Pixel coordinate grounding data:
● ● ●
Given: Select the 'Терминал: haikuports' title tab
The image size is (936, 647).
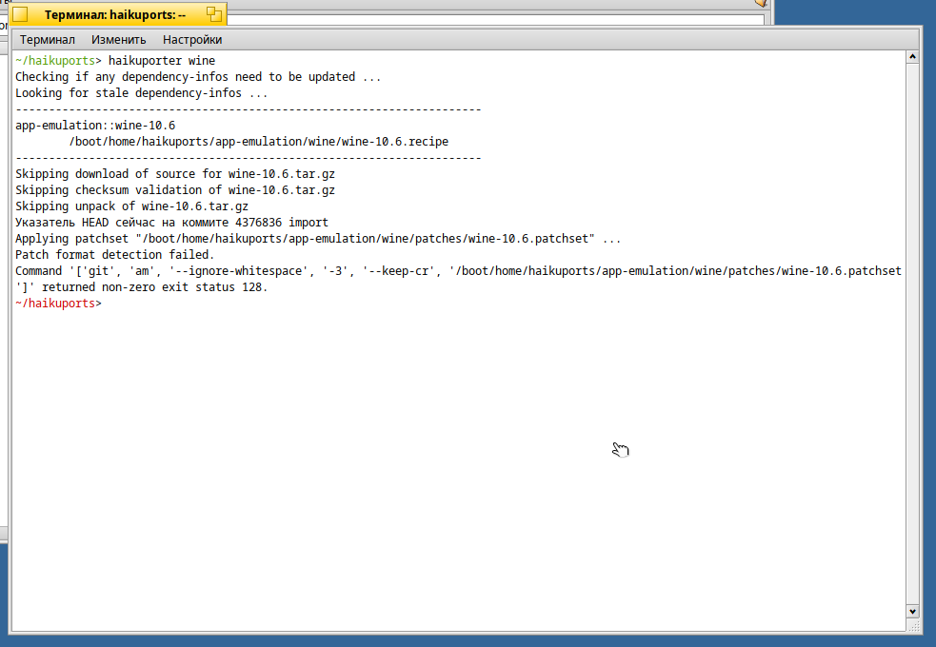Looking at the screenshot, I should click(x=114, y=15).
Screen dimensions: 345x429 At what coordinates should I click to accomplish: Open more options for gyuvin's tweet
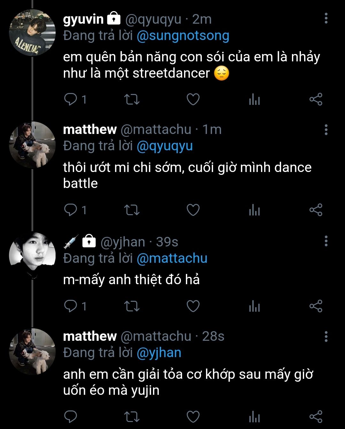[326, 19]
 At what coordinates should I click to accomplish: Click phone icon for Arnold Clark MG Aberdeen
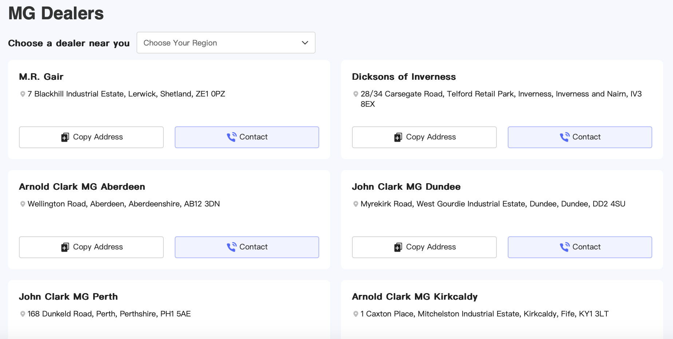point(231,247)
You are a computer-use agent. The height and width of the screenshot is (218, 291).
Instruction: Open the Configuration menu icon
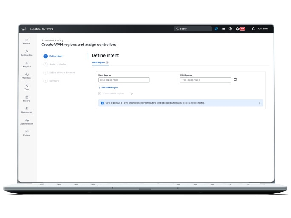27,52
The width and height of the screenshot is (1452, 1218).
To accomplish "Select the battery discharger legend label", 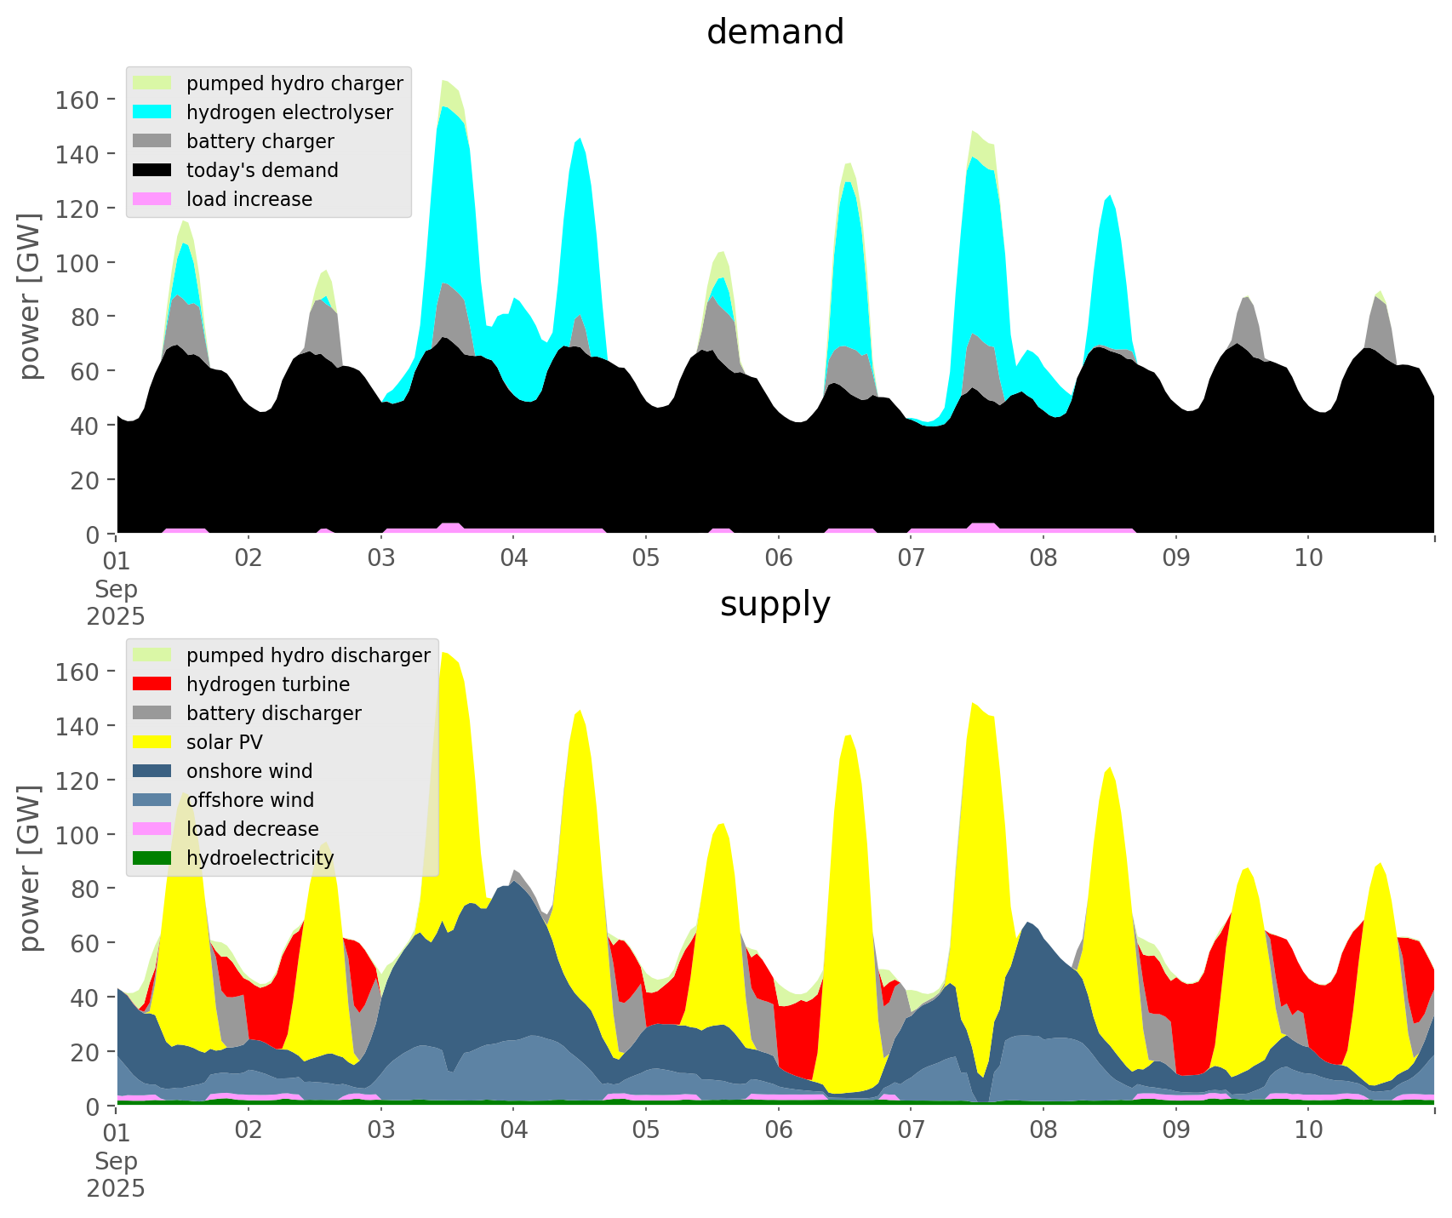I will click(x=273, y=713).
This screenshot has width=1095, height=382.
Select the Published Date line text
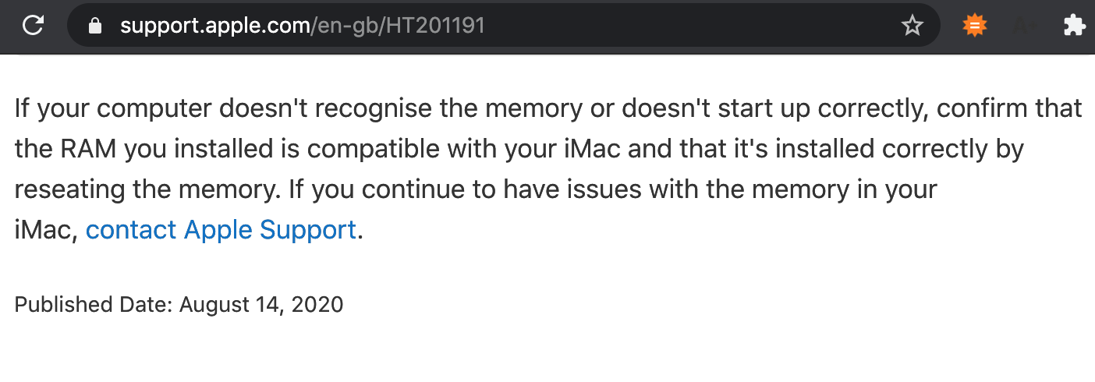point(179,304)

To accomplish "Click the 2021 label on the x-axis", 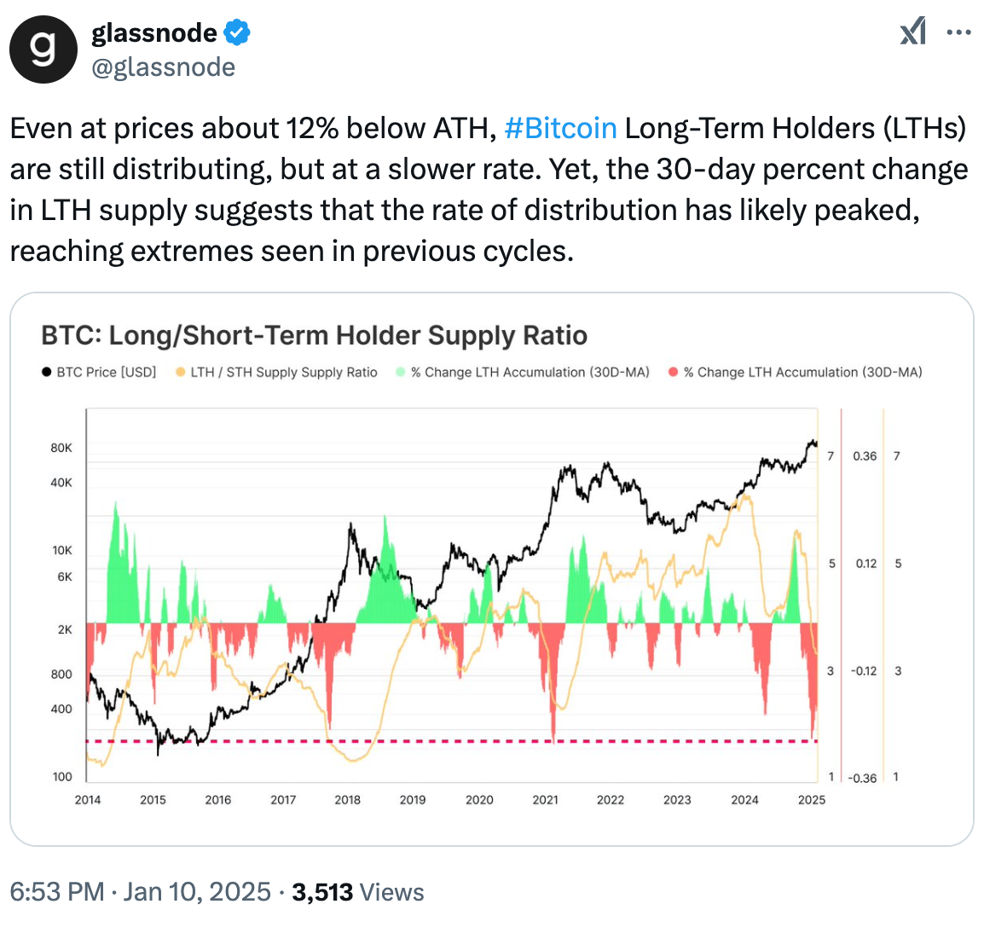I will [x=545, y=800].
● ● ●
● ACTIVITY:
Check each line of the entries for the string "width". Copy the lines that have it.

● SOLUTION:
You are a computer-use agent. The height and width of the screenshot is (218, 291).
The width and height of the screenshot is (1452, 1218).
This screenshot has width=1095, height=382.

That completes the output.